“Hey,” said podmate and head gardener Rebecca the other day. “I’ve got something in the garden I want to show you; might make a good blogpost.” Two days, later I finally got around to taking my iphone out there to document it. And it’s a real wow! A week or two ago (not sure how long ago) she decided to take out half of the pepperweed? peppergrass? growing wild among the squash, and leave the other half there to see what the effect would be on the squash, if any. One bed, probably eight squash, leaving four plants surrounded by pepper weed, and four not. And guess what! The four that still live with the “weed” are twice as big as the squash without! Check it out! The ones on the left have the weed; the ones on the right do not.
From the right.
Little squash plant:
Bigger squash plant:
But is that really pepperweed or pepper plant? I googled it, and what we’ve got doesn’t look like either one of those. I just called Rebecca. She’s gone. So I went back out in the garden and got this closeup of whatever the plant is that still grows with four of the big squash plants.
Little purple blooms on it. WHAT IS IT? Anybody know?

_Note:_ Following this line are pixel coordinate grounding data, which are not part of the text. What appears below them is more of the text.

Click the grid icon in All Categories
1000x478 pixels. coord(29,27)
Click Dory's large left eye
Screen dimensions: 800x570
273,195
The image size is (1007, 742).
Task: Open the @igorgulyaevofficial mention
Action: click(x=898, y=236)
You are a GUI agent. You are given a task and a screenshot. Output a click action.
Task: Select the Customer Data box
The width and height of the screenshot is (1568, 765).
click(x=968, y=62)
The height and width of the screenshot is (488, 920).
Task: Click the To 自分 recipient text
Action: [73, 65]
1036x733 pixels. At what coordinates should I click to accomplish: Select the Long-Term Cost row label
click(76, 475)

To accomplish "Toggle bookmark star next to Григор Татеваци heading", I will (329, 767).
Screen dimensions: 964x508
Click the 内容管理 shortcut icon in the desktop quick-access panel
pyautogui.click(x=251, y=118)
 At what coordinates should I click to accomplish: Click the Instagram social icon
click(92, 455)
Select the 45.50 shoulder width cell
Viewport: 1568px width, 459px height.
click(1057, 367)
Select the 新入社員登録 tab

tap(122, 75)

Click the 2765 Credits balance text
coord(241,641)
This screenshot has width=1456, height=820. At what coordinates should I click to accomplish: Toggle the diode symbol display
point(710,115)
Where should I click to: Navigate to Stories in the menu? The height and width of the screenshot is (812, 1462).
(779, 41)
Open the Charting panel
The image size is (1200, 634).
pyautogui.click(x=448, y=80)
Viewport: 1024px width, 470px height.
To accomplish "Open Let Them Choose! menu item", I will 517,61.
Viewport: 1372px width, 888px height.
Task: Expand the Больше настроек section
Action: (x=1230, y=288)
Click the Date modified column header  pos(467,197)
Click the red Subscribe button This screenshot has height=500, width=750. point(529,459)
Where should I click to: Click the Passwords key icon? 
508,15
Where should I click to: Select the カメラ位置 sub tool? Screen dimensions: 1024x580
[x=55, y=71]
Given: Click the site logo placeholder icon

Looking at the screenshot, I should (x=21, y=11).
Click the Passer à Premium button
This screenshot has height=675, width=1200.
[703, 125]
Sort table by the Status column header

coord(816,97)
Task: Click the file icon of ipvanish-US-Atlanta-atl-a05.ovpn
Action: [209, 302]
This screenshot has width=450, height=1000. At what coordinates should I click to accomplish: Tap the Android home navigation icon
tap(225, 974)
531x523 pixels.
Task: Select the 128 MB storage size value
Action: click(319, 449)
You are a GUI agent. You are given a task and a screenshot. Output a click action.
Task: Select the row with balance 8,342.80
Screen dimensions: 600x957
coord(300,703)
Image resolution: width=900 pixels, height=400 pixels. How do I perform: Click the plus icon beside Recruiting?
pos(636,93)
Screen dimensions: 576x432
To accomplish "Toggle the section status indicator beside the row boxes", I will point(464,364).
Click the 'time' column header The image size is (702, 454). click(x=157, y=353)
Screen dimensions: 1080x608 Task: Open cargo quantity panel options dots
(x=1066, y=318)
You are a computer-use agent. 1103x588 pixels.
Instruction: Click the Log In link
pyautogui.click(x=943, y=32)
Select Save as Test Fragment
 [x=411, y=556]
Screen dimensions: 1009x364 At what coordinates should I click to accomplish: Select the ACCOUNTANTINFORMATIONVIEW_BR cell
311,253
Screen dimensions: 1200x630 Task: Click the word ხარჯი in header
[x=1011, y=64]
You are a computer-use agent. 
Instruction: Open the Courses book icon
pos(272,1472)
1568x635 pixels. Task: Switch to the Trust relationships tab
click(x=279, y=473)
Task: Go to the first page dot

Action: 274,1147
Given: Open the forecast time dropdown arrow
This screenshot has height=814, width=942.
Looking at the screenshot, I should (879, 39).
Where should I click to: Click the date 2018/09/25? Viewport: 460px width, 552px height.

To us this experiment presents some kind of anecdotal evidence — either that plants like to be crowded with other plants (at least that) and/or that squash and whatever this particular “weed” is like to live together. Vindication at any rate, for our permaculture policy of allowing some wild plants to cohabitate with domesticated annuals.
Go on over to Katarina’s very active Green Acres Neighborhood Garden facebook page to see photos of new garden projects this week, including a new fence gate and stone steps between the two properties, flanked by two new raised beds in what we’re calling “The Avenue” between the two ecopod houses. The walls of these beds are constructed with the same urbanite (i.e., chinked up old basketball court) that rims the GANG pond.